No dia 1 de Janeiro de 2014 dei os 1º passos sozinho.Entretanto fui perdendo as forças nas pernas. Primeiro  na perna esquerda, depois a direita. A minha mãe sentava-me e eu caia para o lado e ficava sem equilíbrio. Fui a uma consulta de nefrologia no hospital pediátrico de Coimbra e mandaram-me lá estar no dia 5-3-2014 para fazer mais exames, tendo que  lá ficar cerca de oito dias.
Dei entrada nesse dia e correu tudo normalmente. No dia seguinte à tarde, uma enfermeira que me mediu a tensão arterial, assustou-se porque estava muito alta e voltou a medir com mais dois aparelhos e continuava alta. Chamou o médico que estava de urgência, e mandaram-me logo para os cuidados intensivos.
Estive em coma induzido durante quatro semanas, tive que fazer uma dilatação das artérias, porque o sangue não circulava como deve ser, estavam muito apertadas, por isso tinha a tensão muito alta chegou aos 250mx.

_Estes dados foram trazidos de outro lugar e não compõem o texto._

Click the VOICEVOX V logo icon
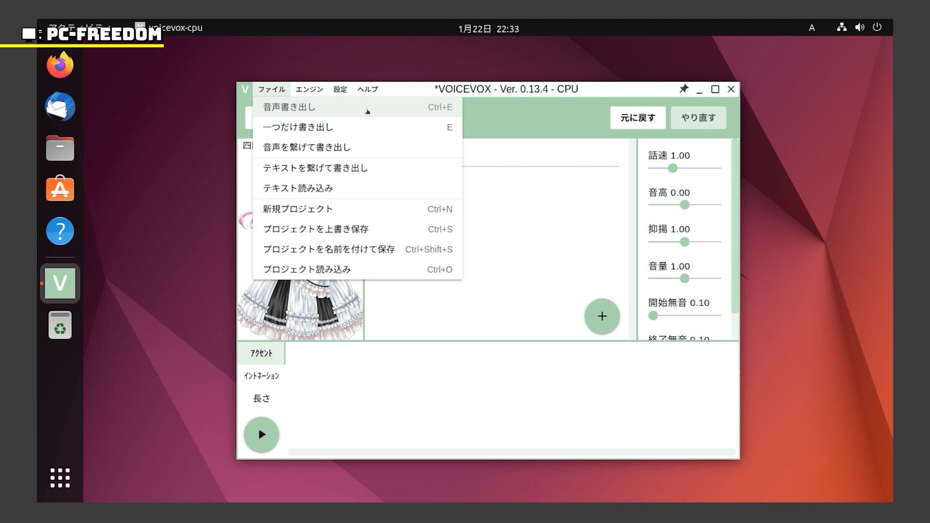click(245, 89)
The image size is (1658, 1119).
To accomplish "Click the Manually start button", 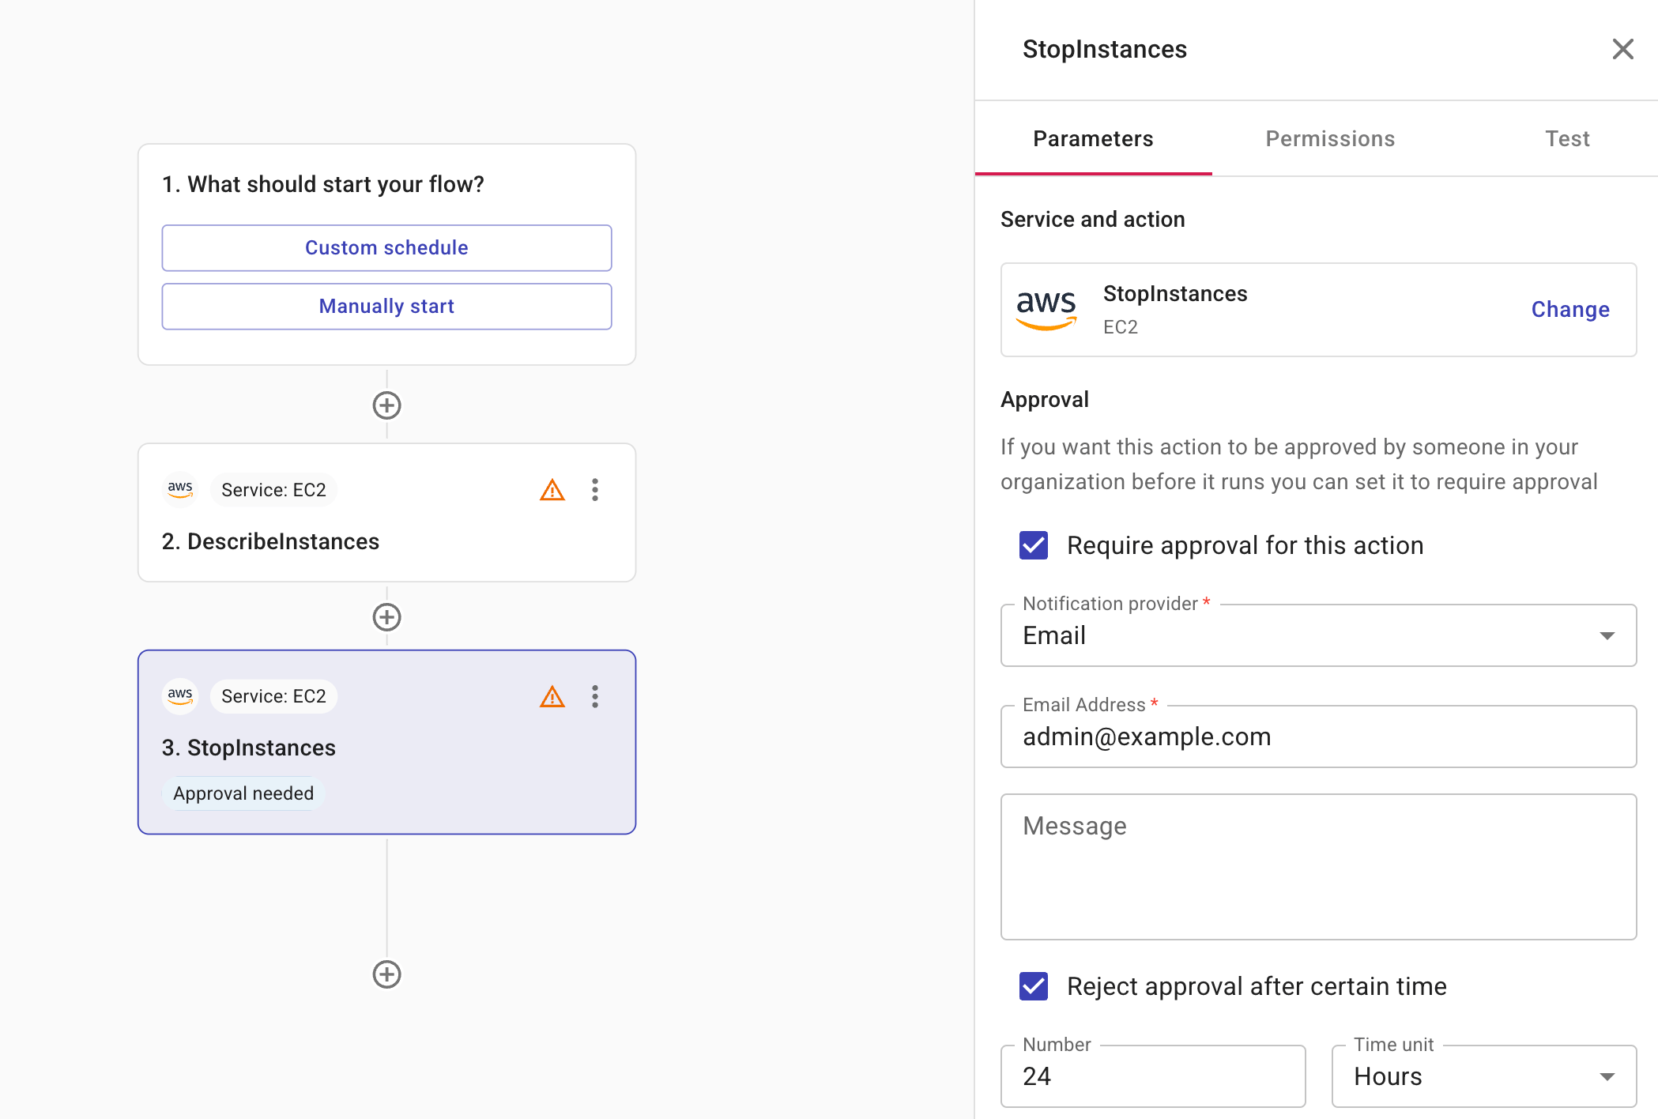I will 386,307.
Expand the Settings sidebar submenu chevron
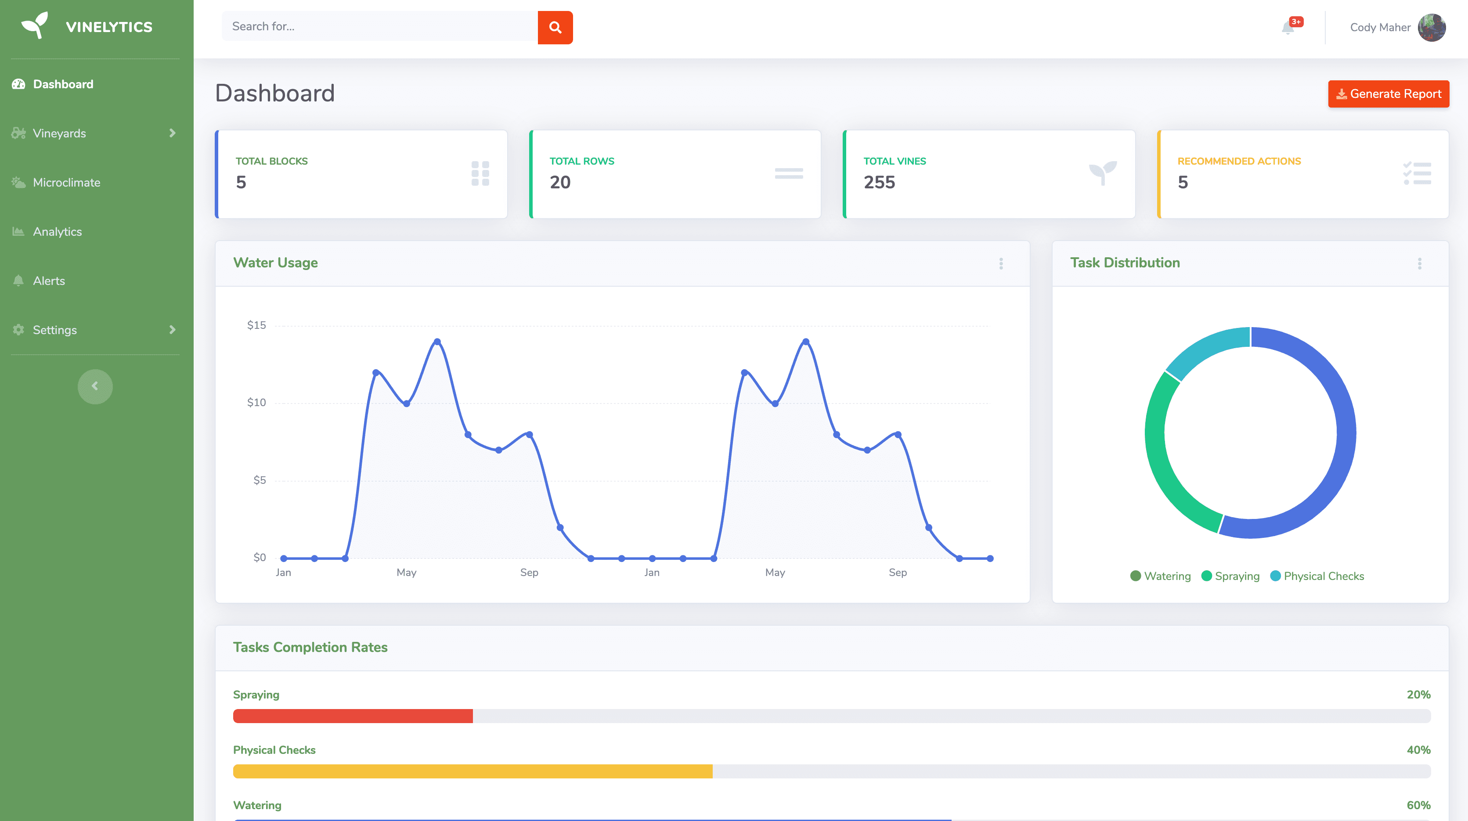1468x821 pixels. (x=172, y=330)
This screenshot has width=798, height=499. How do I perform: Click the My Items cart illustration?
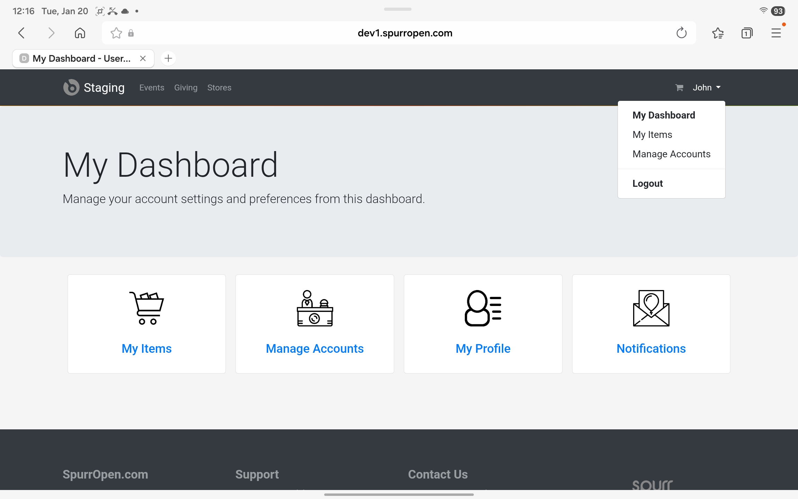click(147, 308)
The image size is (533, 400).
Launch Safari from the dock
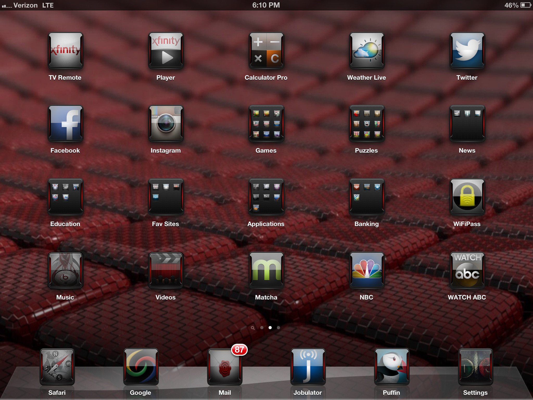pyautogui.click(x=57, y=367)
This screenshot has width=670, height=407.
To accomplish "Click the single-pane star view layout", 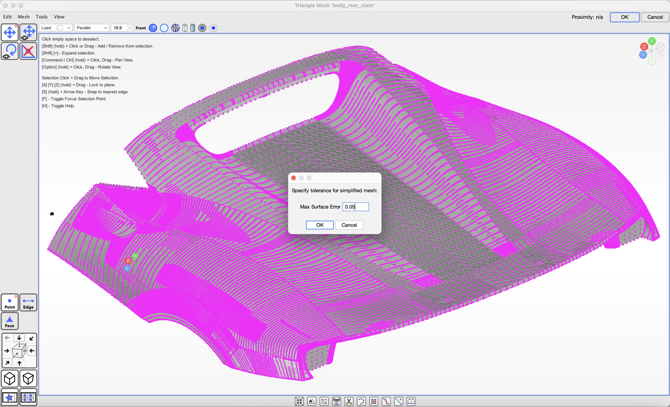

Fiquei lá mais algum tempo a fazer exame e a fazer sessões de fisioterapia.
Tive alta mas continuei a fazer fisioterapia, em  Viseu, uma vez por semana.
Numa das muitas consultas que tive, a neurologista disse à minha mãe que tinha várias vértebras da medula “mortas”, ou seja, poderia não vir a caminhar mais. A minha mãe não quis acreditar, porque não lhe tinham dito nada disso durante todo este tempo.
Alem de não caminhar, tenho problemas de visão,coração,rins,bexiga e agora não consigo fazer cócó sozinho – a minha mãe tem que me ajudar. Estou a usar umas ortóteses para manter o equilíbrio e endireitar os pés porque estão tortos.
Em Agosto fui a um neoropediatra em Lisboa e ele disse à minha mãe que me tinha dado uma trombose medular, só o tempo me diria se iria caminhar ou não novamente. 

Faço hipoterapia e fisioterapia duas vezes por semana e já consigo andar no andarilho com a ajuda da minha mãe.